Stored items:
:::::
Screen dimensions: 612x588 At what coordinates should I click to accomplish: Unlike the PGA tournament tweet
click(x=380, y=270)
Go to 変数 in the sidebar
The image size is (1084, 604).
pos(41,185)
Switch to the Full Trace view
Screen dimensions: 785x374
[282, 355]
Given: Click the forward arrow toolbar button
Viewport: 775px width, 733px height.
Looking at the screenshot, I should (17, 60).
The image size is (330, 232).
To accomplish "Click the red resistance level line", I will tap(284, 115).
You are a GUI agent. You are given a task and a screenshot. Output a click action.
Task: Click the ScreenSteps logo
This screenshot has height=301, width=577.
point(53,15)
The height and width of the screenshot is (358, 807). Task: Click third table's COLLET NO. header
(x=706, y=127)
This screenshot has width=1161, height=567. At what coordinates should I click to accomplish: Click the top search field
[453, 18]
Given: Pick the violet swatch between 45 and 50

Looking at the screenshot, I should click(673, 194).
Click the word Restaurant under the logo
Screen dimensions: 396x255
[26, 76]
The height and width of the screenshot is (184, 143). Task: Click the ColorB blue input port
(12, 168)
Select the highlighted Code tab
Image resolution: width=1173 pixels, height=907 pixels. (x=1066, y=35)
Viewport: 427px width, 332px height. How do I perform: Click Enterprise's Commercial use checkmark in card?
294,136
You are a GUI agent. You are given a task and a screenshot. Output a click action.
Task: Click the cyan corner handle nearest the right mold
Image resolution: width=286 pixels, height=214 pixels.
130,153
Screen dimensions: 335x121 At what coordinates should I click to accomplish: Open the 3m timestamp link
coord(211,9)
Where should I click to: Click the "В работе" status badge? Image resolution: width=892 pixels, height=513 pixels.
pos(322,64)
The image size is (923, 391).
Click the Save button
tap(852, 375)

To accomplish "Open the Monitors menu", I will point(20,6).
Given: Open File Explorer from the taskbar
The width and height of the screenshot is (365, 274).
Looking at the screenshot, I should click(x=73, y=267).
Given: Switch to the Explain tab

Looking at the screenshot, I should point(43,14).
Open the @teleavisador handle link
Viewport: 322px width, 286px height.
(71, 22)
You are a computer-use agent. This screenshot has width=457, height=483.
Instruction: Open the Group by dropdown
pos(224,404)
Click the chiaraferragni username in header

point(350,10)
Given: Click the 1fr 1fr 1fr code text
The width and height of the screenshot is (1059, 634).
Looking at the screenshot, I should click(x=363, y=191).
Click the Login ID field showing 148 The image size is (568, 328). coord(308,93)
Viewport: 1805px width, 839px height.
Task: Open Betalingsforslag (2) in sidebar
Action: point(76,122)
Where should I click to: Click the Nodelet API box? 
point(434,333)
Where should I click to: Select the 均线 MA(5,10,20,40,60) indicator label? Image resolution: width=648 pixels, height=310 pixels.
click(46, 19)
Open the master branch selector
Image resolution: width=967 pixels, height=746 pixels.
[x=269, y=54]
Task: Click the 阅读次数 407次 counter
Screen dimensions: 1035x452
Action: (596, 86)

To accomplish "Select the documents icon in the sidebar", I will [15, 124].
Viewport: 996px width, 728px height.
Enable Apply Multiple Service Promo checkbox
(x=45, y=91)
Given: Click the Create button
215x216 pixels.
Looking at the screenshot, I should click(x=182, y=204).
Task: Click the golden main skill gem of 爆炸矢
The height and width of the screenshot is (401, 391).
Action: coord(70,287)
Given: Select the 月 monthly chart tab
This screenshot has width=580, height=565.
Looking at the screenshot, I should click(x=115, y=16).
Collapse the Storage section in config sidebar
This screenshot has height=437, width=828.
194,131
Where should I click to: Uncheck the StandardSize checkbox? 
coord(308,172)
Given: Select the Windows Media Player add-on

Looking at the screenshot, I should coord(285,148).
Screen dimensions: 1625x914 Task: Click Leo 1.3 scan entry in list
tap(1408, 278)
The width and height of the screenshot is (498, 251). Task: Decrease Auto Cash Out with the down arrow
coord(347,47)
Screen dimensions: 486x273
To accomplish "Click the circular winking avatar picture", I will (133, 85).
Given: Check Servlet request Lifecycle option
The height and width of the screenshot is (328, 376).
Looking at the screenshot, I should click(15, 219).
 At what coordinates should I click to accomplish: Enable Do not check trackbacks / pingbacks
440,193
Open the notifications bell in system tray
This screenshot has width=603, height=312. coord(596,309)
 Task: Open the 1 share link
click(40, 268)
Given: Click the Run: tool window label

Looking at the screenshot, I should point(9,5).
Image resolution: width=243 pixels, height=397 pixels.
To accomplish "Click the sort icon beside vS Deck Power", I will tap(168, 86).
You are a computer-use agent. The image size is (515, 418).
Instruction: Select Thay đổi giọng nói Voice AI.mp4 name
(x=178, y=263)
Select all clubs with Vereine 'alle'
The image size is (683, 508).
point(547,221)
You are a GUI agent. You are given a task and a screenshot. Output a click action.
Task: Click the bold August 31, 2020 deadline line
:::::
WORK TO BE COMPLETED: Which lines above hold the string "icon"? Please copy all of them.

ANSWER FOR THE TASK:
To accomplish "Select the documents icon in the sidebar", I will [15, 124].
To accomplish "Click the sort icon beside vS Deck Power", I will tap(168, 86).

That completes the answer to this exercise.